**Aufgabenstellung:**
Tausche in der folgenden Auflistung „Restore“ gegen „Undo“ aus. Gib die Auflistung vollständig und sonst unverändert wieder.

**Eingabezeilen:**

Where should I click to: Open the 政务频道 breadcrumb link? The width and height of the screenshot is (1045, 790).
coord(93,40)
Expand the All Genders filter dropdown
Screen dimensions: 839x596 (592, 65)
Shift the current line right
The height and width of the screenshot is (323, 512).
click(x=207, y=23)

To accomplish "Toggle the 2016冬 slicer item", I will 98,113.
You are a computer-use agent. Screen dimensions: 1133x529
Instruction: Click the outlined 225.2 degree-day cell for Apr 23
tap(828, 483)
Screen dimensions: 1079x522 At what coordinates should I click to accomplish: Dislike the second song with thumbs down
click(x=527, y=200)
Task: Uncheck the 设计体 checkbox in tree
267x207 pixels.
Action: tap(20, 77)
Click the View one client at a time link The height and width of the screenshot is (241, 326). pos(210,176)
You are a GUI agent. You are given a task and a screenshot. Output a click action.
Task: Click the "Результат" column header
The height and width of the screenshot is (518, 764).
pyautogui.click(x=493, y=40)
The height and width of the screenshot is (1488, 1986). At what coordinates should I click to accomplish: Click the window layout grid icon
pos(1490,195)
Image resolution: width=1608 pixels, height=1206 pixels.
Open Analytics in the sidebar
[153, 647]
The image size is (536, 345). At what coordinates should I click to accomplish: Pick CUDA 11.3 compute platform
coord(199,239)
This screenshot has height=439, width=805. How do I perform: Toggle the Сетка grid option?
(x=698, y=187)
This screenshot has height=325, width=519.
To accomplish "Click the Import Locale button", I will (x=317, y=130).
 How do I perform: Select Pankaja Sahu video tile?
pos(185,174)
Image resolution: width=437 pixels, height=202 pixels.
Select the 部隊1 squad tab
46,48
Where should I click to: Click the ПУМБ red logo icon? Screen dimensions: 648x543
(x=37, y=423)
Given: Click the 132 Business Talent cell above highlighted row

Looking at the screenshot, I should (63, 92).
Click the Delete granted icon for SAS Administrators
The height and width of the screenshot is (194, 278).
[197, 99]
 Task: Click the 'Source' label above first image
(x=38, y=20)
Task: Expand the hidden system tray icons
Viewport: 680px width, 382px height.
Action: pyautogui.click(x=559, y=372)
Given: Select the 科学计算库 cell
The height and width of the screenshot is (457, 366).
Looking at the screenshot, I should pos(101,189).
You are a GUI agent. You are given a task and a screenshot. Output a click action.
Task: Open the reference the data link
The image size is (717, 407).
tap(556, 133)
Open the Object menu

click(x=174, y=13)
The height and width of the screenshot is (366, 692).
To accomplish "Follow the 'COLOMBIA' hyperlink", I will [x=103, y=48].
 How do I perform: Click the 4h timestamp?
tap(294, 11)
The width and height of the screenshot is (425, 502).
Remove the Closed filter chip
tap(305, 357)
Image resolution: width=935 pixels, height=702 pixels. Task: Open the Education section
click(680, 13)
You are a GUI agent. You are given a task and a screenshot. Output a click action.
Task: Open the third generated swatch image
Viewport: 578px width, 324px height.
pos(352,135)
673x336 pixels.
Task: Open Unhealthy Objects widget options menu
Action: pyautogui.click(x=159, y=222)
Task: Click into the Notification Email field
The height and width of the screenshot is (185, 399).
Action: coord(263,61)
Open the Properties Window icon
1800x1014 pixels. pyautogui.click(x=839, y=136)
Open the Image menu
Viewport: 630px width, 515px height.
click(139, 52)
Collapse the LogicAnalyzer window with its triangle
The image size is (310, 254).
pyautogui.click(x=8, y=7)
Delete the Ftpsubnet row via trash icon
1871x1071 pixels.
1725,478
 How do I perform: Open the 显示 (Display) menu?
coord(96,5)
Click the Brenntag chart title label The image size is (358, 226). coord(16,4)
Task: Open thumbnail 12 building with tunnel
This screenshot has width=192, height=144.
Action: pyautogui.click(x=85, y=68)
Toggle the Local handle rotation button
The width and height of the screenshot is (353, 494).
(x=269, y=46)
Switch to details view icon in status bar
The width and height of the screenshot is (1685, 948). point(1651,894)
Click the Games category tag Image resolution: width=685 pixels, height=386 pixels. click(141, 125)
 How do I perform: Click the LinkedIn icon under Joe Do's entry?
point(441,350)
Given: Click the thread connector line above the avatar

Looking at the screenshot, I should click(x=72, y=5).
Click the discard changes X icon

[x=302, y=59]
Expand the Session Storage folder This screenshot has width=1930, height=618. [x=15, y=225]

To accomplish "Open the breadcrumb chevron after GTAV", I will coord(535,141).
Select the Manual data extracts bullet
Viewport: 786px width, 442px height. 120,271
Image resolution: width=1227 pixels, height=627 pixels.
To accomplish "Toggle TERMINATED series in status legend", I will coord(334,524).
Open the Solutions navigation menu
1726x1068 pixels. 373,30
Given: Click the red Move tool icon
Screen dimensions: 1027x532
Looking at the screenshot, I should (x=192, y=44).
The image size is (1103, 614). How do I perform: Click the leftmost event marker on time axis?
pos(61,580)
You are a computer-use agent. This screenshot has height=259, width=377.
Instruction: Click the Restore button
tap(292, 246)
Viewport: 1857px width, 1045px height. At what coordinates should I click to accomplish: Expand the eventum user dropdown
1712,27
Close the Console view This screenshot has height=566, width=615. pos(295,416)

**Ausgabe:**
Where should I click to: Open the 政务频道 breadcrumb link? The width and height of the screenshot is (1045, 790).
coord(93,40)
Expand the All Genders filter dropdown
Screen dimensions: 839x596 (592, 65)
Shift the current line right
The height and width of the screenshot is (323, 512).
click(x=207, y=23)

To accomplish "Toggle the 2016冬 slicer item", I will 98,113.
You are a computer-use agent. Screen dimensions: 1133x529
Instruction: Click the outlined 225.2 degree-day cell for Apr 23
tap(828, 483)
Screen dimensions: 1079x522 At what coordinates should I click to accomplish: Dislike the second song with thumbs down
click(x=527, y=200)
Task: Uncheck the 设计体 checkbox in tree
267x207 pixels.
Action: tap(20, 77)
Click the View one client at a time link The height and width of the screenshot is (241, 326). pos(210,176)
You are a GUI agent. You are given a task and a screenshot. Output a click action.
Task: Click the "Результат" column header
The height and width of the screenshot is (518, 764).
pyautogui.click(x=493, y=40)
The height and width of the screenshot is (1488, 1986). At what coordinates should I click to accomplish: Click the window layout grid icon
pos(1490,195)
Image resolution: width=1608 pixels, height=1206 pixels.
Open Analytics in the sidebar
[153, 647]
The image size is (536, 345). At what coordinates should I click to accomplish: Pick CUDA 11.3 compute platform
coord(199,239)
This screenshot has height=439, width=805. How do I perform: Toggle the Сетка grid option?
(x=698, y=187)
This screenshot has height=325, width=519.
To accomplish "Click the Import Locale button", I will (x=317, y=130).
 How do I perform: Select Pankaja Sahu video tile?
pos(185,174)
Image resolution: width=437 pixels, height=202 pixels.
Select the 部隊1 squad tab
46,48
Where should I click to: Click the ПУМБ red logo icon? Screen dimensions: 648x543
(x=37, y=423)
Given: Click the 132 Business Talent cell above highlighted row

Looking at the screenshot, I should (63, 92).
Click the Delete granted icon for SAS Administrators
The height and width of the screenshot is (194, 278).
[197, 99]
 Task: Click the 'Source' label above first image
(x=38, y=20)
Task: Expand the hidden system tray icons
Viewport: 680px width, 382px height.
Action: pyautogui.click(x=559, y=372)
Given: Select the 科学计算库 cell
The height and width of the screenshot is (457, 366).
Looking at the screenshot, I should pos(101,189).
You are a GUI agent. You are given a task and a screenshot. Output a click action.
Task: Open the reference the data link
The image size is (717, 407).
tap(556, 133)
Open the Object menu

click(x=174, y=13)
The height and width of the screenshot is (366, 692).
To accomplish "Follow the 'COLOMBIA' hyperlink", I will [x=103, y=48].
 How do I perform: Click the 4h timestamp?
tap(294, 11)
The width and height of the screenshot is (425, 502).
Remove the Closed filter chip
tap(305, 357)
Image resolution: width=935 pixels, height=702 pixels. Task: Open the Education section
click(680, 13)
You are a GUI agent. You are given a task and a screenshot. Output a click action.
Task: Open the third generated swatch image
Viewport: 578px width, 324px height.
pos(352,135)
673x336 pixels.
Task: Open Unhealthy Objects widget options menu
Action: pyautogui.click(x=159, y=222)
Task: Click into the Notification Email field
The height and width of the screenshot is (185, 399).
Action: coord(263,61)
Open the Properties Window icon
1800x1014 pixels. pyautogui.click(x=839, y=136)
Open the Image menu
Viewport: 630px width, 515px height.
click(139, 52)
Collapse the LogicAnalyzer window with its triangle
The image size is (310, 254).
pyautogui.click(x=8, y=7)
Delete the Ftpsubnet row via trash icon
1871x1071 pixels.
1725,478
 How do I perform: Open the 显示 (Display) menu?
coord(96,5)
Click the Brenntag chart title label The image size is (358, 226). coord(16,4)
Task: Open thumbnail 12 building with tunnel
This screenshot has width=192, height=144.
Action: pyautogui.click(x=85, y=68)
Toggle the Local handle rotation button
The width and height of the screenshot is (353, 494).
(x=269, y=46)
Switch to details view icon in status bar
The width and height of the screenshot is (1685, 948). point(1651,894)
Click the Games category tag Image resolution: width=685 pixels, height=386 pixels. click(141, 125)
 How do I perform: Click the LinkedIn icon under Joe Do's entry?
point(441,350)
Given: Click the thread connector line above the avatar

Looking at the screenshot, I should click(x=72, y=5).
Click the discard changes X icon

[x=302, y=59]
Expand the Session Storage folder This screenshot has width=1930, height=618. [x=15, y=225]

To accomplish "Open the breadcrumb chevron after GTAV", I will coord(535,141).
Select the Manual data extracts bullet
Viewport: 786px width, 442px height. 120,271
Image resolution: width=1227 pixels, height=627 pixels.
To accomplish "Toggle TERMINATED series in status legend", I will coord(334,524).
Open the Solutions navigation menu
1726x1068 pixels. 373,30
Given: Click the red Move tool icon
Screen dimensions: 1027x532
Looking at the screenshot, I should (x=192, y=44).
The image size is (1103, 614). How do I perform: Click the leftmost event marker on time axis?
pos(61,580)
You are a computer-use agent. This screenshot has height=259, width=377.
Instruction: Click the Undo button
tap(292, 246)
Viewport: 1857px width, 1045px height. At what coordinates should I click to accomplish: Expand the eventum user dropdown
1712,27
Close the Console view This screenshot has height=566, width=615. pos(295,416)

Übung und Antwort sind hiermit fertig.